There is also an alternate yet more interesting way of learning termed as an unsupervised method of learning. This is analogous to babies and toddlers learning to do things only based on observation without having any idea as to what is right. Let’s consider an important type of model called the artificial neural network. This is a rather simple type of network consisting of multiple layers with individual threshold values for each layer. These threshold act as a benchmark for the output of a particular neuron. The most important thing to begin within deep learning is an existing dataset like the iris dataset with the inputs and the corresponding outputs which will, in turn, help a programmer to train the neural network model. The inputs to these models are in the form of parameters or variables that depend on different conditions.
These variables may change or alter subject to changes in the learning environment. An artificial neural network has its own set of weights that it develops in accordance with these input parameters. When the training data is subjected to the training model, it determines the various parameters that are crucial for determining the output and also keeps track of the output based on the dataset. It then classifies those parameters with the help of weights which help it sort the input parameters on the basis of importance.
These weights are determined over repetitive iterations and updates with regard to the output. The output of each of these models may vary depending on the activation of the model. Some might give a binary output whereas some give us a continuous input and some, on the other hand, give us a class of output. These outputs may then be accordingly classified as classification or regression. Classification is when a model is trying to predict whether a particular set of input values give an output that fit in a particular class. The latter, however, is an approximate prediction of the output of a set of input values.

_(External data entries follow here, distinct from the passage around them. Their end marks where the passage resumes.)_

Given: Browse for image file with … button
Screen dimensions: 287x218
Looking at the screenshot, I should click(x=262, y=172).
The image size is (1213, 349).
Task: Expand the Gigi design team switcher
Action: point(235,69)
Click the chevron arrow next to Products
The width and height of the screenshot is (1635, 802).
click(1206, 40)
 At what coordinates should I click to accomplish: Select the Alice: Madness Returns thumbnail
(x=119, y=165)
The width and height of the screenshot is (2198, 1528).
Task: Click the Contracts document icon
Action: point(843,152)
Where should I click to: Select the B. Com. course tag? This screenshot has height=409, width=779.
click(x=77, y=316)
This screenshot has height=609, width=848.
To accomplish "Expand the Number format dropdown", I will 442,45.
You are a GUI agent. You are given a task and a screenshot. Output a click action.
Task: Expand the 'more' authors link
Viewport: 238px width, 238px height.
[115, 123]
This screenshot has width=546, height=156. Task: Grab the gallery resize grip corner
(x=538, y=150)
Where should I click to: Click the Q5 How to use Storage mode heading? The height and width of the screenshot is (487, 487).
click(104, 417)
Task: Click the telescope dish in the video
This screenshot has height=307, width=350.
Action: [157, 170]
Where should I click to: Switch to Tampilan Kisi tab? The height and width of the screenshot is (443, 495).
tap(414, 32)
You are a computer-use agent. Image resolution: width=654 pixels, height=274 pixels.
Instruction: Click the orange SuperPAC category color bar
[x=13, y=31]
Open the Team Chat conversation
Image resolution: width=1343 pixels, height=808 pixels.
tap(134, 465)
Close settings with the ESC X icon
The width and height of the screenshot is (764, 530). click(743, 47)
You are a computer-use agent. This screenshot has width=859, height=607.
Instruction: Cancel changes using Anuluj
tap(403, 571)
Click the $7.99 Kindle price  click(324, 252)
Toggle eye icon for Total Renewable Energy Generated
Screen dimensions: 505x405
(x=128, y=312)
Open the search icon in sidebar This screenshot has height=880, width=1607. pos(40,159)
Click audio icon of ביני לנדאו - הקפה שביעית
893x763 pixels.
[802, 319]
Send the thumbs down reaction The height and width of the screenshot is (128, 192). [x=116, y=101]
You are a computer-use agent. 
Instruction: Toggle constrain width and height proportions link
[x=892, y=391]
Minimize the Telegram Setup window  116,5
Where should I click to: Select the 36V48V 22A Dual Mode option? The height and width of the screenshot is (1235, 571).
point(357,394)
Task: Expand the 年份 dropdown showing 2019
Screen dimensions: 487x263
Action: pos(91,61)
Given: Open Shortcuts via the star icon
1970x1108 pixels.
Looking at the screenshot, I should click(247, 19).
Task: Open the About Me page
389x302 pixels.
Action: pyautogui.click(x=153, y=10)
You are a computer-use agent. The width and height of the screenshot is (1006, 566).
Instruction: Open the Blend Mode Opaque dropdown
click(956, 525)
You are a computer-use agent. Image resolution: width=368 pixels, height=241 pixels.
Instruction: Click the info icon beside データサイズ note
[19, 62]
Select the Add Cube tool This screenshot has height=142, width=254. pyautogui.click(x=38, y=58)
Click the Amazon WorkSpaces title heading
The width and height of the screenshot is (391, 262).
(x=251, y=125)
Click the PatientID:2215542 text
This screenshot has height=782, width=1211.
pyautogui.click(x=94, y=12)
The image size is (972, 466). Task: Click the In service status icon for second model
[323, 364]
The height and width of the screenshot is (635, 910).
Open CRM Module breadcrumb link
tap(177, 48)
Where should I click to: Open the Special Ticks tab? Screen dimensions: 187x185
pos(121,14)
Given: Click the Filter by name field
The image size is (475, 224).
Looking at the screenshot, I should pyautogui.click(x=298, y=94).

Let’ take an example for the advantage of Deep learning. Predicting the stock price over a period of time subject to various parameters is regression whereas a yes/no question or detecting whether a patient is diabetic or no etc. fall under classification. This example in itself describes the algorithm of deep learning.
This path of ANN and other neural network models lead us to some mind-blowing technologies like convolution networks, reinforcement learning, image recognition, classification and much more. Deep learning when applied properly, can be used to a variety of different things that need not be necessarily be executed by the conventional algorithm of Deep learning.
Google’s deep dream is one such example. It basically uses a network model called convolution neural networks which develops hallucinogenic appearance to the pictures that are fed into the network. Automatic machine translation is also a key area that has been developed advent of deep learning and neural networks. The key concept here is how a deep learning model is used to automatically translate text and images into some other language.
As astonishing as it sounds, google translate uses this very phenomenon to help process pictures of words in one language and then convert it to another.
Deep learning thus has a plethora of opportunities for enthusiasts to try out and experiment on. These count as the advantage of Deep learning as well. For the most part, many times a good deep learning model may be better or smarter than the programmer who built it!